The records:
..........
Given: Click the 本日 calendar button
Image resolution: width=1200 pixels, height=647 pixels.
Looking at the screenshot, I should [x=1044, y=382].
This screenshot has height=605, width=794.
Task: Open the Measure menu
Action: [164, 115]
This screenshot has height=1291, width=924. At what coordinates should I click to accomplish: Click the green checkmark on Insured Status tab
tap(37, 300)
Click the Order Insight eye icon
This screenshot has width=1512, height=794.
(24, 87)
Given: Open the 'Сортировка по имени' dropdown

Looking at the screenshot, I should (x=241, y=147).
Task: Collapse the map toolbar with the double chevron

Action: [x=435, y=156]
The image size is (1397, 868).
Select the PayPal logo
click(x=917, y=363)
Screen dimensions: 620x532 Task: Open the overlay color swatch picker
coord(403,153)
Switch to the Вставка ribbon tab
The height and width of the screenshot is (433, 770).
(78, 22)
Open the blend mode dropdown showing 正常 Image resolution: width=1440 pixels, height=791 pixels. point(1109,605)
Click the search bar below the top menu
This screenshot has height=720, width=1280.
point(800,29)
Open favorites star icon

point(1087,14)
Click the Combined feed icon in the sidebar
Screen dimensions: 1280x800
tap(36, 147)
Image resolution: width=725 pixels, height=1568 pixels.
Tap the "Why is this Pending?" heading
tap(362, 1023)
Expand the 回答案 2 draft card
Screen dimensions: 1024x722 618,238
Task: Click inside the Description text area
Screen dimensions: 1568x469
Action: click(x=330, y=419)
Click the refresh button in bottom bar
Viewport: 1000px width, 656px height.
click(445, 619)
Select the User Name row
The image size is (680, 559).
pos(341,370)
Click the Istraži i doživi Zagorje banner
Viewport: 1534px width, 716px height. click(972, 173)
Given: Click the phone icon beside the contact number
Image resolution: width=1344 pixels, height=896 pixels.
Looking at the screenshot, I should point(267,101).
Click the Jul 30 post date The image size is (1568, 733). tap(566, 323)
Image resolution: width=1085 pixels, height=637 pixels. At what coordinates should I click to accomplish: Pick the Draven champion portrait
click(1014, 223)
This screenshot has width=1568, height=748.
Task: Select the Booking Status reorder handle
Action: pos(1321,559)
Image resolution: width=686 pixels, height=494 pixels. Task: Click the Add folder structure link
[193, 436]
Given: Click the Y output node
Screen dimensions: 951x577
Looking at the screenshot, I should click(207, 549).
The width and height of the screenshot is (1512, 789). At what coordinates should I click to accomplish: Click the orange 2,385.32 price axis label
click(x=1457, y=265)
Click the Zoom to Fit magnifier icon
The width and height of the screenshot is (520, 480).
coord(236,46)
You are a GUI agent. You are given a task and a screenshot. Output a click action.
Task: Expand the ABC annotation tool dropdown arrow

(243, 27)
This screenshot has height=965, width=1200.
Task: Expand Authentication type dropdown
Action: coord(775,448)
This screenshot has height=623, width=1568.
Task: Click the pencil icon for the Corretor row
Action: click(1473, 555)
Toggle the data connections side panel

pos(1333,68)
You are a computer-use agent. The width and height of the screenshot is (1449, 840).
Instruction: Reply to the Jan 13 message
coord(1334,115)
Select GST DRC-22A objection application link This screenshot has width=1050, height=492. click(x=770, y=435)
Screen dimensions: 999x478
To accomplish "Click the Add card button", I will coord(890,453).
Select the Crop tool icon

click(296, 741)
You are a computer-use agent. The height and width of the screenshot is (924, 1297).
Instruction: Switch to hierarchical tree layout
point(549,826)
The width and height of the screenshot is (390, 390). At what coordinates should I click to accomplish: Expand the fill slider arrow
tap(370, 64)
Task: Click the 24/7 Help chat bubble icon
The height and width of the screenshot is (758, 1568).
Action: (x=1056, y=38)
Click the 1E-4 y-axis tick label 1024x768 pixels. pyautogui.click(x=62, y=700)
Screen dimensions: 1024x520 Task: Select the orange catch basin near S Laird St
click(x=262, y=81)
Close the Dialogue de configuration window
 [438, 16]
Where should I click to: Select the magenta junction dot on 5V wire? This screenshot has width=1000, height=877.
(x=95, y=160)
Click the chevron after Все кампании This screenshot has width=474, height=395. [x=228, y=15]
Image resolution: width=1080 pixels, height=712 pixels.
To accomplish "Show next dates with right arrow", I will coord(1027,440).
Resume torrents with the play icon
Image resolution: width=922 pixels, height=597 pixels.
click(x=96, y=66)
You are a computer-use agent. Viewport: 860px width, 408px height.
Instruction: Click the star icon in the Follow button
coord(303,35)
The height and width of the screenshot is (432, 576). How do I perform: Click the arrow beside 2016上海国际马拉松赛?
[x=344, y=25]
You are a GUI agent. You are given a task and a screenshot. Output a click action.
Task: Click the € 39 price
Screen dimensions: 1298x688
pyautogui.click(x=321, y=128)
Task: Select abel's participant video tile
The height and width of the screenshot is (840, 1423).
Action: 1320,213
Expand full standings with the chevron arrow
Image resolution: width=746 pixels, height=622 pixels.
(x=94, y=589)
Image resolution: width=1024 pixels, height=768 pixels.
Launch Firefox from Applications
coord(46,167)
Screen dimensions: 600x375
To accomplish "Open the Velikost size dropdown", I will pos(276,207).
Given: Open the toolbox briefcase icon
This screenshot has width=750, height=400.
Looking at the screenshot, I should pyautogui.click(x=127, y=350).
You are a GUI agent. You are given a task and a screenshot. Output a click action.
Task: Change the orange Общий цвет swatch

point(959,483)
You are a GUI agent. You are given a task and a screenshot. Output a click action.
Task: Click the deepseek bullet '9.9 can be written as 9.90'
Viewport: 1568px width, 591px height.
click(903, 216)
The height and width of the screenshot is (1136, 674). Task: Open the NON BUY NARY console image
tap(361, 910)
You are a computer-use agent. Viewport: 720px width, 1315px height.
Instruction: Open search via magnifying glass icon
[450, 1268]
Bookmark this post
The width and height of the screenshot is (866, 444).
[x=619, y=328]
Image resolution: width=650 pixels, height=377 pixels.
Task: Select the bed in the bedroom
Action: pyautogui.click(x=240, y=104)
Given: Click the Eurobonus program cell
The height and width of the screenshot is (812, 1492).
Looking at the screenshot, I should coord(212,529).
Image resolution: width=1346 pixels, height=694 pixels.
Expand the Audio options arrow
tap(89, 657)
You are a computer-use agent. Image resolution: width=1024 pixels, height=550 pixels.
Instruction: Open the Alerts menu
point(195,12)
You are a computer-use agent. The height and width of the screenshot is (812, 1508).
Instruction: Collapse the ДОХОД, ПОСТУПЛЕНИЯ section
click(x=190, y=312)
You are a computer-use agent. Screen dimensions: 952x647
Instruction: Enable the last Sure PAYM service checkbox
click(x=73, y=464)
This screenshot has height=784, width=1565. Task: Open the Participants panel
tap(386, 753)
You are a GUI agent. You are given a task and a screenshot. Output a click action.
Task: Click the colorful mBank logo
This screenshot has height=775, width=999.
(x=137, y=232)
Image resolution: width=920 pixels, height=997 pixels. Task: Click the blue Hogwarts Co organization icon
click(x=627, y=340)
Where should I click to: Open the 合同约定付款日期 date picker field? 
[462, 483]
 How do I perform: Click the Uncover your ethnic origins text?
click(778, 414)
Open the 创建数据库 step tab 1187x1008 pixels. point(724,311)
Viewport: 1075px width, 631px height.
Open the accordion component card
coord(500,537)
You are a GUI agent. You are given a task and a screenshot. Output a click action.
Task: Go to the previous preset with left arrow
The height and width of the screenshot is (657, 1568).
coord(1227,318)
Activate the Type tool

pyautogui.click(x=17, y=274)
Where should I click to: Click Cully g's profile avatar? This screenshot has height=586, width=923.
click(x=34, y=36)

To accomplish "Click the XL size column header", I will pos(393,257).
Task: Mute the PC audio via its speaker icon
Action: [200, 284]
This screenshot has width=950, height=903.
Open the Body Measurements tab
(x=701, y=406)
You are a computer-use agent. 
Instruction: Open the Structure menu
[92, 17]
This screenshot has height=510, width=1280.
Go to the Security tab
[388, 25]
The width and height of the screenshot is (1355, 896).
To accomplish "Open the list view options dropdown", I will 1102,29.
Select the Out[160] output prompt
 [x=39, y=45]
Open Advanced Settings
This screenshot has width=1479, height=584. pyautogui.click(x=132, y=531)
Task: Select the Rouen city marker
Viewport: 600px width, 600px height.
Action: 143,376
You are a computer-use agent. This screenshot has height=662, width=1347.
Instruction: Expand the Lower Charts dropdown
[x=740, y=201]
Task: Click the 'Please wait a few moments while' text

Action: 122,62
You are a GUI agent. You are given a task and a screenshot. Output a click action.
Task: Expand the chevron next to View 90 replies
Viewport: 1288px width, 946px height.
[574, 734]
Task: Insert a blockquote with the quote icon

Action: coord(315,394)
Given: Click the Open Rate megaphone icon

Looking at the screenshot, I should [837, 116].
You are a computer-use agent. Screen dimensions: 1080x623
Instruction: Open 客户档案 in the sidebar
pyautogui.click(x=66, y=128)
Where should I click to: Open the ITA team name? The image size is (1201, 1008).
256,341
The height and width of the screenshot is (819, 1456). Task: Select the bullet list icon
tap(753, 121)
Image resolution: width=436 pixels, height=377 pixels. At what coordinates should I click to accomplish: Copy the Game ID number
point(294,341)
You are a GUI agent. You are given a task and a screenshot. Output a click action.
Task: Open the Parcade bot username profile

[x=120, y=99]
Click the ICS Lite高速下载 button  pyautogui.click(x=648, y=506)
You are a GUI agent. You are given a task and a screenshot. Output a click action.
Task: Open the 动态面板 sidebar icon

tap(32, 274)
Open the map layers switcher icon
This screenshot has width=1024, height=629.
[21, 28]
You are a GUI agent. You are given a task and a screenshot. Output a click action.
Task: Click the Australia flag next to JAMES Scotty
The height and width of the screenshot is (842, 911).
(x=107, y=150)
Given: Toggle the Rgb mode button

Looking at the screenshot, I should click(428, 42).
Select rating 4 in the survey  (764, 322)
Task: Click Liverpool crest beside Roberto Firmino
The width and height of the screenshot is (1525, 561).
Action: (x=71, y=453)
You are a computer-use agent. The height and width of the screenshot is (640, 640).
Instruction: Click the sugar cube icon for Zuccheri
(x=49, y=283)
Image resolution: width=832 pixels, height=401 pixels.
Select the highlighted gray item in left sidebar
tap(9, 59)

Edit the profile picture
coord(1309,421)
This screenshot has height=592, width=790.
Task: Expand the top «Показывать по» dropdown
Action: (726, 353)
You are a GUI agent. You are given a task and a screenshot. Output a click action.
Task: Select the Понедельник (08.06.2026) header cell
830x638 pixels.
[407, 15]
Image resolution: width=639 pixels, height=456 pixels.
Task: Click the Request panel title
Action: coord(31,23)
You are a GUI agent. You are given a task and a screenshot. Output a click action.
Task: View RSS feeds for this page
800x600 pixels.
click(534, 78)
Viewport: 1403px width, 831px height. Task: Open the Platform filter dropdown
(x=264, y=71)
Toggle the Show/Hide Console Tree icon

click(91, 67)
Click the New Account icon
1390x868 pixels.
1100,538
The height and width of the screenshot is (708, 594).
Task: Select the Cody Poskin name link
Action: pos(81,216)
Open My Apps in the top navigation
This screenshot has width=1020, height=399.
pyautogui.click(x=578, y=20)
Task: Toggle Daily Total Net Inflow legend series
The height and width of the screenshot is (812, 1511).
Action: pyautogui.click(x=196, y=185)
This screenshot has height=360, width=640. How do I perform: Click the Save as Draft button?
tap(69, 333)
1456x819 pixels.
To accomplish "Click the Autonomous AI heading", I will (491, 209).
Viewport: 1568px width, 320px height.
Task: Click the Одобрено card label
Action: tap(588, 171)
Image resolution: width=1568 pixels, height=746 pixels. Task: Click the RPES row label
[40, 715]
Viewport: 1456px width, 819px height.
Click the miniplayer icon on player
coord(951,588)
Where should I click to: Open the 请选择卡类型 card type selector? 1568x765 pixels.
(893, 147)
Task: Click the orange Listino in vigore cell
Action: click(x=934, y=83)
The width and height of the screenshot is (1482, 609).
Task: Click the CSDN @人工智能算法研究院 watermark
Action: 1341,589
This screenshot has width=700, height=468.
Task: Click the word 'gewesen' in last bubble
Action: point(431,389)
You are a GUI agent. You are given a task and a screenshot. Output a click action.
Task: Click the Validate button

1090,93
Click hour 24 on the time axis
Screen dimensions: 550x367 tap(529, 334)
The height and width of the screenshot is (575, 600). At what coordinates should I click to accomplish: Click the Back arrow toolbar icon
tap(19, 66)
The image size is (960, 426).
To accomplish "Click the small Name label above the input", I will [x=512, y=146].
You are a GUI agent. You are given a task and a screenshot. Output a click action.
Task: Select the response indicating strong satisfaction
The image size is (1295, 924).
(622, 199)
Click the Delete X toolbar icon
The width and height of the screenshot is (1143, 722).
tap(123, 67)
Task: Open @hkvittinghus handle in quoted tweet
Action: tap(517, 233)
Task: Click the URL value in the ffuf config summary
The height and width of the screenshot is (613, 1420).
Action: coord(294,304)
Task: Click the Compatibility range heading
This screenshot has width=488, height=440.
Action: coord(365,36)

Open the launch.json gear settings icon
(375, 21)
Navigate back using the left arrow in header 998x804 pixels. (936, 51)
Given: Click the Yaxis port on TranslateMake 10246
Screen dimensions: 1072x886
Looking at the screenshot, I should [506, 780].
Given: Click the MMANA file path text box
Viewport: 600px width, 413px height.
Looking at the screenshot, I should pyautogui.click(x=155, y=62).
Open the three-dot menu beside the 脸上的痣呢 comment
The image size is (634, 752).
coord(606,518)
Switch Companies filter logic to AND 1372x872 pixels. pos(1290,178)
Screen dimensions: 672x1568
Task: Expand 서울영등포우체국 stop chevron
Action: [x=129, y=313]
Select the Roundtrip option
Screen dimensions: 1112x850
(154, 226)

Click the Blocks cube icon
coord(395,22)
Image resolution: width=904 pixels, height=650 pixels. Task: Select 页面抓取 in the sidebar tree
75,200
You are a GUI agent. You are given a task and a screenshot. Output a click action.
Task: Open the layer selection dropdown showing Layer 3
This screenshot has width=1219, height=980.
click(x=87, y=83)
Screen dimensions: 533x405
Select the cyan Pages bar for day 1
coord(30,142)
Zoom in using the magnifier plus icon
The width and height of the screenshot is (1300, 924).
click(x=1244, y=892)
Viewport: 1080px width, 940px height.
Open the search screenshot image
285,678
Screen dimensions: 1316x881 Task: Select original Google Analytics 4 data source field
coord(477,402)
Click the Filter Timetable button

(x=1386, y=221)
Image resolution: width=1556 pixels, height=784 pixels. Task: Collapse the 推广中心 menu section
..........
Prompt:
When a line of the material above contains the string "computer", it counts. State the total and nothing more.

Written solution:
11